Associated Press · 2024-11-25

Budget rhetoric often suggests that because one policy tool is on the table, another cannot also matter, as if tradeoffs always come in only one-at-a-time form. The fallacy here is Affirming a disjunct: someone treats an ordinary 'or' as if it were exclusive and concludes that one option must be false because the other is true. That matters here because some disjunctions are genuinely exclusive, but many are not. A better analysis would remember that two options can coexist unless the statement or context really rules that out.

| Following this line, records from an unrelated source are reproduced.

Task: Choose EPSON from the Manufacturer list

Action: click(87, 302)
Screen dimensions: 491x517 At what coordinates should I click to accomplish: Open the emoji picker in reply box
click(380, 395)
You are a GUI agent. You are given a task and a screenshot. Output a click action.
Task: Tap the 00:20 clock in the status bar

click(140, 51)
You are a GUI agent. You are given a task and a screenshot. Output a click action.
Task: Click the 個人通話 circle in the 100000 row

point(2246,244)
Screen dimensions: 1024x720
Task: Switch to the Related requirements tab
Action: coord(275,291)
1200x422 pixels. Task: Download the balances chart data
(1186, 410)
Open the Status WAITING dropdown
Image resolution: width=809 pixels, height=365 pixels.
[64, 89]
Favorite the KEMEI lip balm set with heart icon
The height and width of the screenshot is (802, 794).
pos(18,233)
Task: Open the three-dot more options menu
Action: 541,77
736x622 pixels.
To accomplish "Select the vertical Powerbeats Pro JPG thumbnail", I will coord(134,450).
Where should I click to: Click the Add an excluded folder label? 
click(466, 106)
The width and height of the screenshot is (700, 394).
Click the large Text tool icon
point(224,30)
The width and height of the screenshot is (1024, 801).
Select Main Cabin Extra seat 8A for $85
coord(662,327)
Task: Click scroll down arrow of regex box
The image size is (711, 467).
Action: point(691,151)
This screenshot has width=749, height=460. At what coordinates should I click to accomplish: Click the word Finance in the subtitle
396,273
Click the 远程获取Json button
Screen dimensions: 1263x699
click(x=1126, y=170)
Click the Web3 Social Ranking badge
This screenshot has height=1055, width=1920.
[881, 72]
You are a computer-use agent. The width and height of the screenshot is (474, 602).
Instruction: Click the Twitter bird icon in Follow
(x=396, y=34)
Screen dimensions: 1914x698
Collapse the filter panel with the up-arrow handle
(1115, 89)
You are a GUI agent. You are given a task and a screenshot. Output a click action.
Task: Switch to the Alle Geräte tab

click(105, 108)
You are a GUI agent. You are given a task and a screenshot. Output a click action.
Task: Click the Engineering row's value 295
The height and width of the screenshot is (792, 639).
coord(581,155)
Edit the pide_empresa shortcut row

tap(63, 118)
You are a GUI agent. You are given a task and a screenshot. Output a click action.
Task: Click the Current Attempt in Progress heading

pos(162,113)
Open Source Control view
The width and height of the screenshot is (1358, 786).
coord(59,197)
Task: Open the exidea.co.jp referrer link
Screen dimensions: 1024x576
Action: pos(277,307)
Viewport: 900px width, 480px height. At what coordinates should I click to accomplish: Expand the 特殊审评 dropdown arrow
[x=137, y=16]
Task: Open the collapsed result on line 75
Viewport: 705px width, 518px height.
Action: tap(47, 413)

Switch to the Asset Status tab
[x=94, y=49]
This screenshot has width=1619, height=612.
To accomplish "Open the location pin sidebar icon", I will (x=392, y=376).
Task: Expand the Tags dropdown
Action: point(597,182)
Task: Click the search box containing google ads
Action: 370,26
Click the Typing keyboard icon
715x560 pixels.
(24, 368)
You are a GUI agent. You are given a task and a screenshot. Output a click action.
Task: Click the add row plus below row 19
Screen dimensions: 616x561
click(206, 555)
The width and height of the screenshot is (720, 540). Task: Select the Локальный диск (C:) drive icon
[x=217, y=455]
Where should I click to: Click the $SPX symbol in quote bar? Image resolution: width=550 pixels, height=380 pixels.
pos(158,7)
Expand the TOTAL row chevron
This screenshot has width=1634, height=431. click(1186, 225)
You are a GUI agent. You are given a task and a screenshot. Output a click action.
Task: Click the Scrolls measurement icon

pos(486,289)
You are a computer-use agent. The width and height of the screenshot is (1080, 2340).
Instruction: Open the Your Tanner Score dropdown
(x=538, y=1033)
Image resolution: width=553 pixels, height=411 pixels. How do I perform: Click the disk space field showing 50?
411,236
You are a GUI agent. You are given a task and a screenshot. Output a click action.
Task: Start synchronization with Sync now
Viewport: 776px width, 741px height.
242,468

Public debate regularly acts as though a claim must be either emotional or strategic, either true or persuasive, either mistaken or manipulative, when in reality both descriptions may apply. The fallacy here is Affirming a disjunct: someone treats an ordinary 'or' as if it were exclusive and concludes that one option must be false because the other is true. That matters here because some disjunctions are genuinely exclusive, but many are not. A better analysis would remember that two options can coexist unless the statement or context really rules that out.

Related fallacies

Nearby entries chosen by shared categories and family resemblance.